▶ **Records drawn from a dataset**
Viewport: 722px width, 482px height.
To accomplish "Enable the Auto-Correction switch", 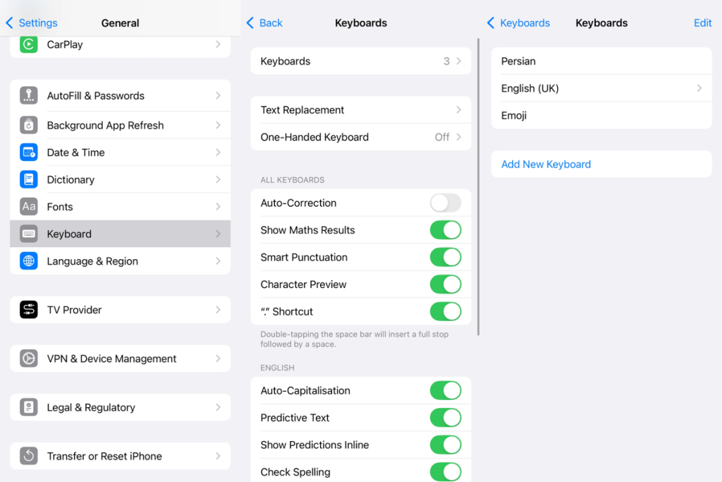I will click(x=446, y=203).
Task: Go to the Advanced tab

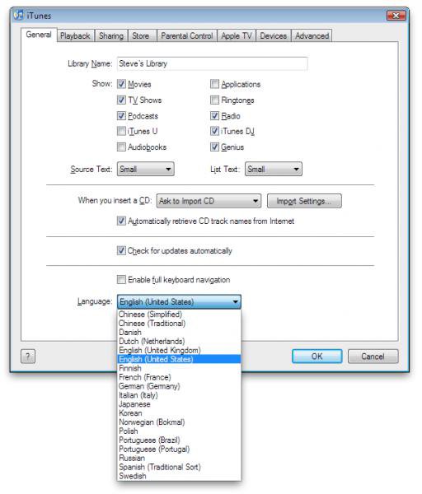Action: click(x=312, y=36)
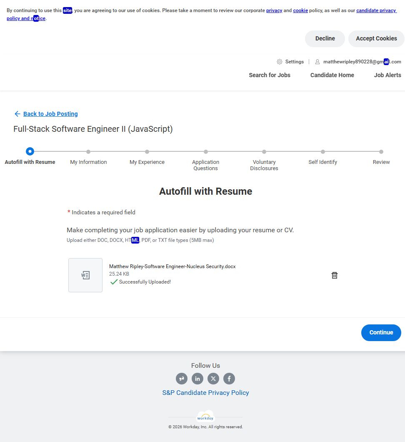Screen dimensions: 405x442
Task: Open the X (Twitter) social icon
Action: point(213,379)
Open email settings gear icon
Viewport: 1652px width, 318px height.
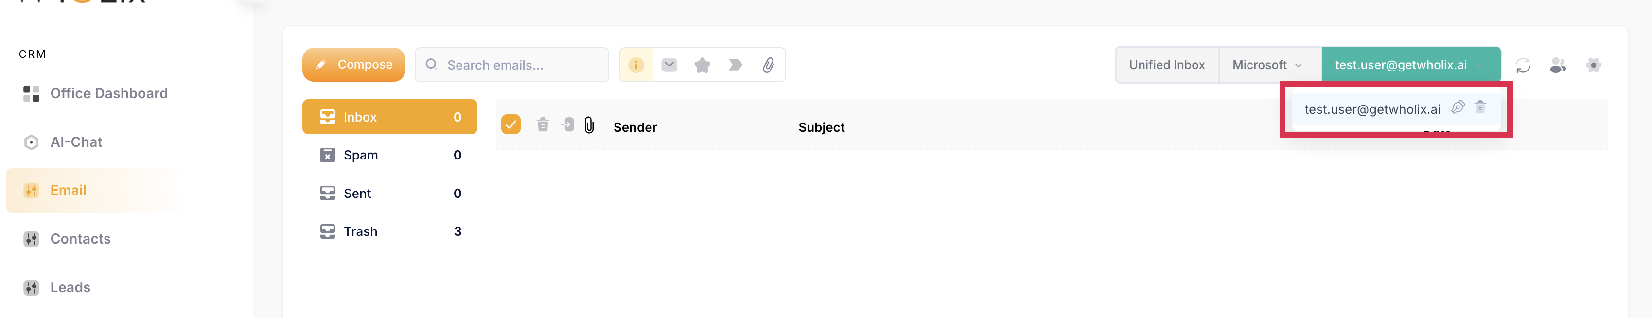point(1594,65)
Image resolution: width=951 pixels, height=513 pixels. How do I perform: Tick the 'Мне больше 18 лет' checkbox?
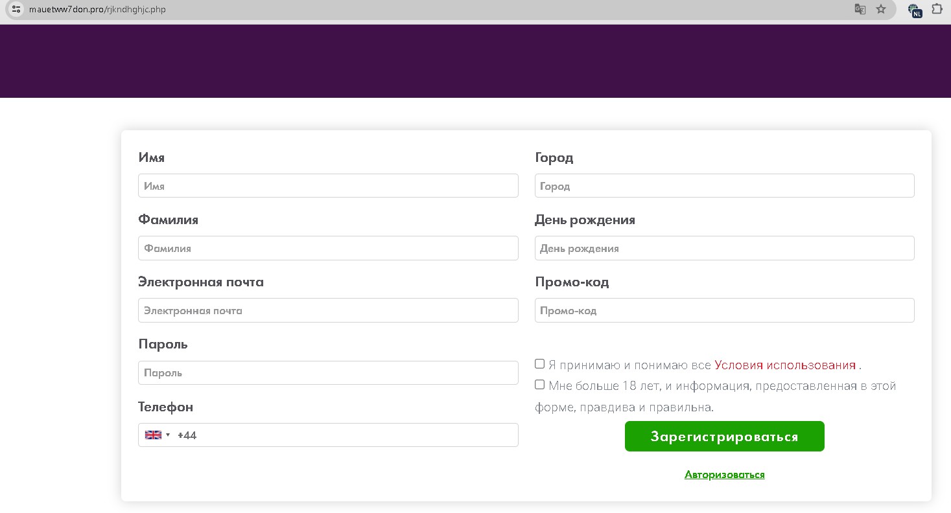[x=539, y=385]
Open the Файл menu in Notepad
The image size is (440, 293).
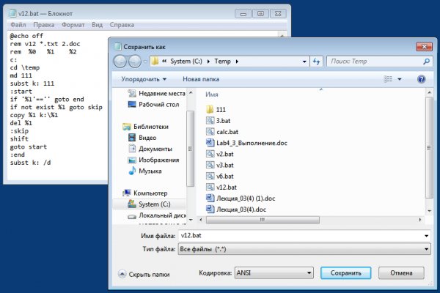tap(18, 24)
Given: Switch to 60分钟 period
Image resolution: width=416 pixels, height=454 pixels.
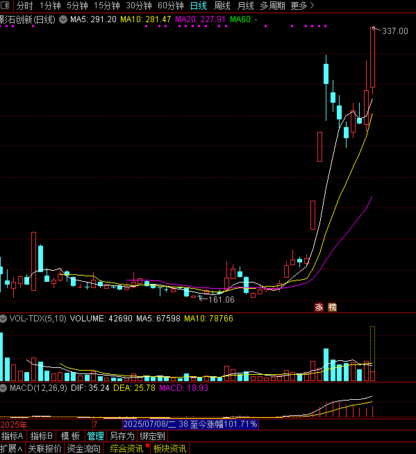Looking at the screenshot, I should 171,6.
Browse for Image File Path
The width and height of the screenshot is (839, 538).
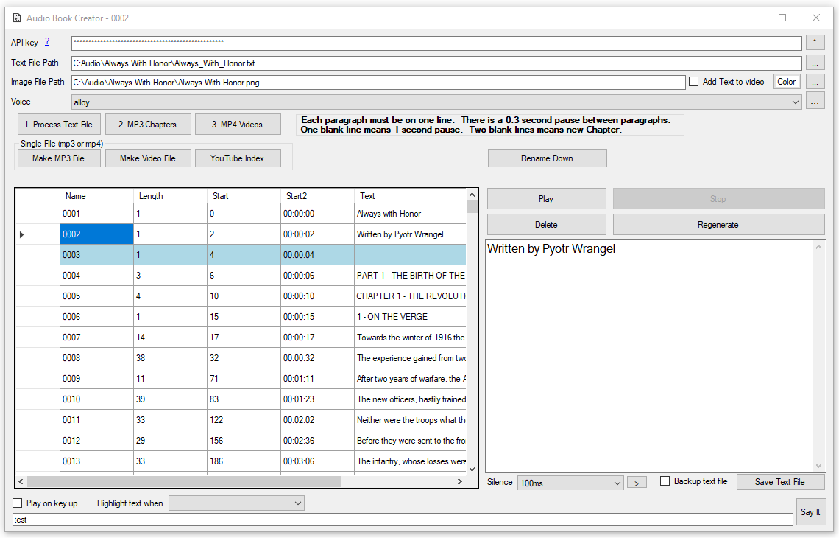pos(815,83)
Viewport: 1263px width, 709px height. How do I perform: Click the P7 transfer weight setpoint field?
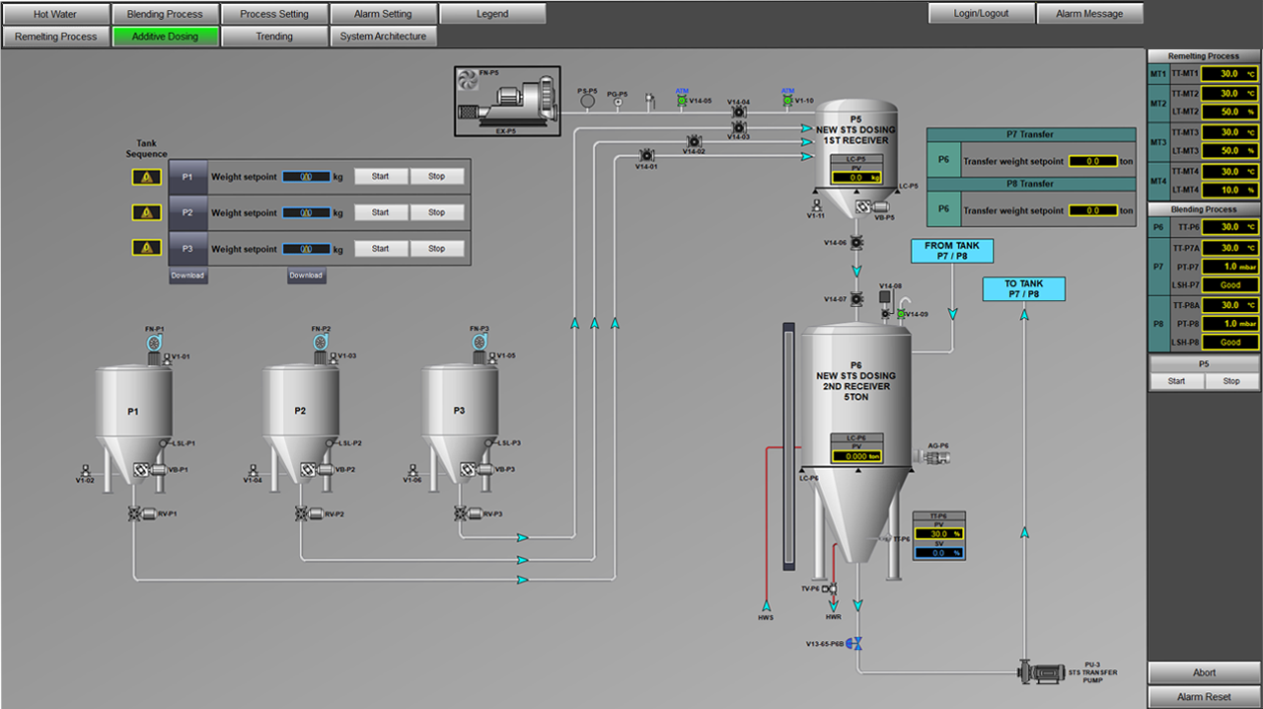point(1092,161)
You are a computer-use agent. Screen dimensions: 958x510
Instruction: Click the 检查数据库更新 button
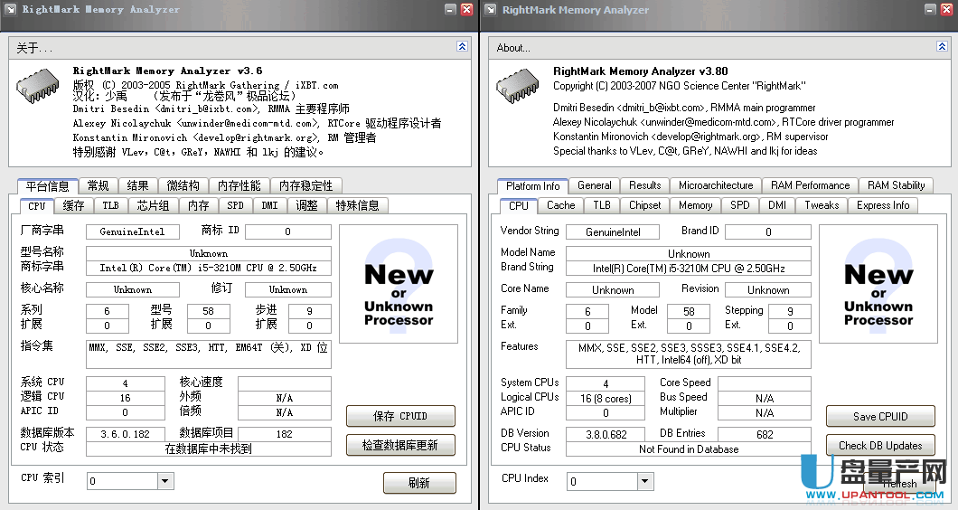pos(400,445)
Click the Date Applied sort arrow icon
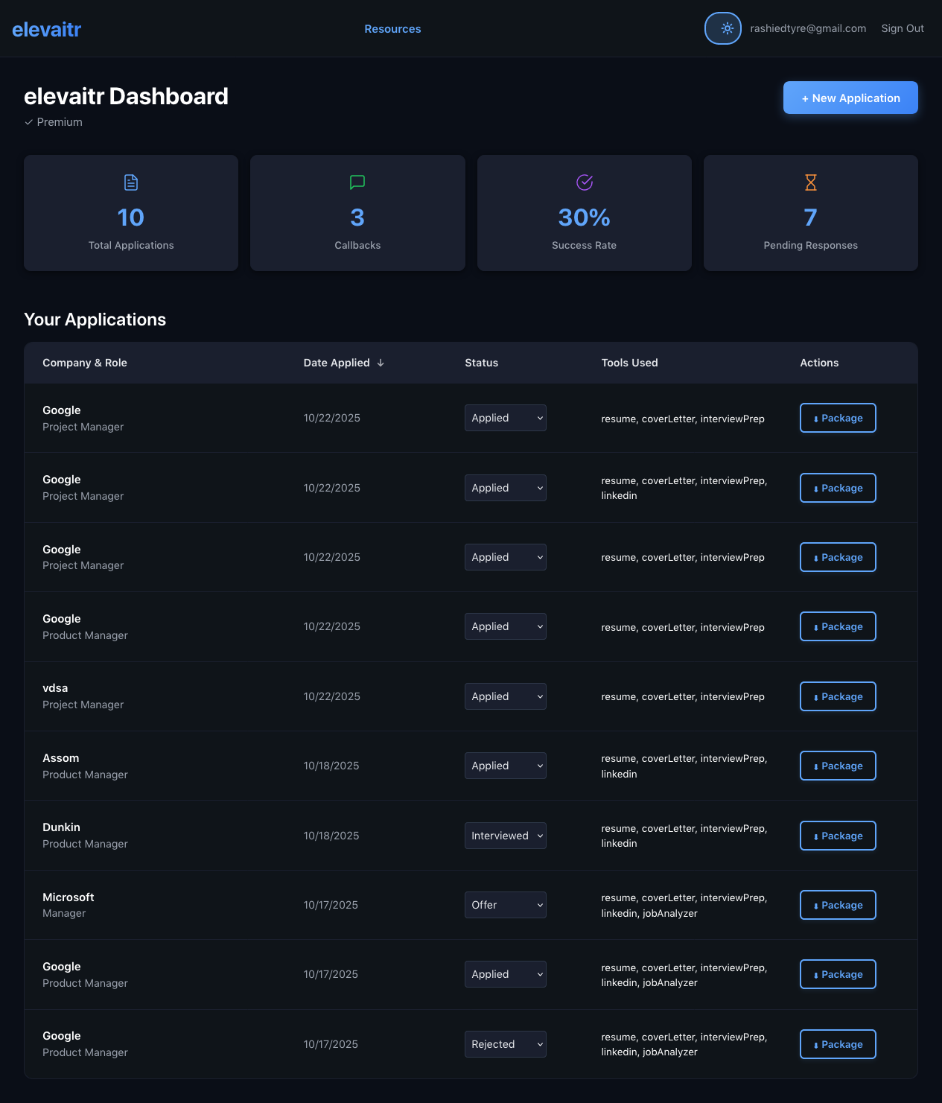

▶ **DIRECTIONS FOR THIS TASK**
Reproduce, word for word, the lines from the one containing "Viewport: 1652px width, 318px height." through the final line above. Leave every picture out.

▶ **TASK SOLUTION**
Viewport: 1652px width, 318px height.
point(1594,65)
Image resolution: width=951 pixels, height=513 pixels. How do I perform: Tick the 'Мне больше 18 лет' checkbox?
[x=539, y=385]
Open the Файл menu in Notepad
The image size is (440, 293).
tap(18, 24)
Given: Switch to 60分钟 period
Image resolution: width=416 pixels, height=454 pixels.
Looking at the screenshot, I should 171,6.
Browse for Image File Path
The width and height of the screenshot is (839, 538).
pos(815,83)
Viewport: 1263px width, 709px height. How do I perform: Click the P7 transfer weight setpoint field?
point(1092,161)
You are a computer-use agent. Screen dimensions: 958x510
Instruction: Click the 检查数据库更新 button
pos(400,445)
Click the Date Applied sort arrow icon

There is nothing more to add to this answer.